Andreas Auer, Professor für öffentliches Recht an der Universität Zürich und vorsitzender Leiter des Zentrums für Demokratie Aarau (zda), ist ein langjähriger Fürsprecher der Volkswahl des Bundesrates, der Schweizer Landesregierung.

"Die Volkswahl des Bundesrates ist ein berechtigtes und notwendiges Anliegen. Doch muss sie Anlass zu einer Gesamtreform des Regierungssystems und nicht Vorwand zur Betonierung des bestehenden, längst entzauberten Modells sein", schrieb er in einem Artikel der Neuen Zürcher Zeitung.
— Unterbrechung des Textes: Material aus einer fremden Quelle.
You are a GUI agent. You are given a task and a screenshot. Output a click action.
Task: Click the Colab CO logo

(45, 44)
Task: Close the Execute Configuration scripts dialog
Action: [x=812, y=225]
Bürgerinnen und Bürger seien sehr wohl fähig, Kandidaten für eine funktionierende Landesregierung zu wählen, welche die sprachlichen und kulturellen Unterschiede des Landes repräsentiere. Gegenteilige Behauptungen entsprächen nicht der Realität.

Im System der direkten Demokratie würde das Schweizer Stimmvolk über "die komplexesten Fragen" entscheiden.

Individuelle Profilierungs-Kampagnen

Daniel Kübler, Professor für Demokratieforschung und Public Governance an der Universität Zürich und zda-Co-Direktor, ist anderer Ansicht: "Die Initiative löst kein einziges Problem. Im Gegenteil, sie wird die Probleme nur noch vergrössern."

Eine Bundesratswahl durch das Volk statt das Parlament würde unnötigerweise das System destabilisieren, und jedes einzelne Regierungsmitglied könnte versucht sein, das ganze Jahr Wahlkampagne zu betreiben, so Kübler.

"Kurz gesagt: Die Bundesrätinnen und Bundesräte würden am Mittwoch – dem Tag der Bundesratssitzung – regieren und für den Rest der Woche ihr persönliches Profil pflegen."

Kübler verkennt die Mängel des heutigen politischen Systems der Schweiz allerdings nicht und unterstreicht die Notwendigkeit von Reformen zur Verbesserung der demokratischen Legitimität der Landesregierung.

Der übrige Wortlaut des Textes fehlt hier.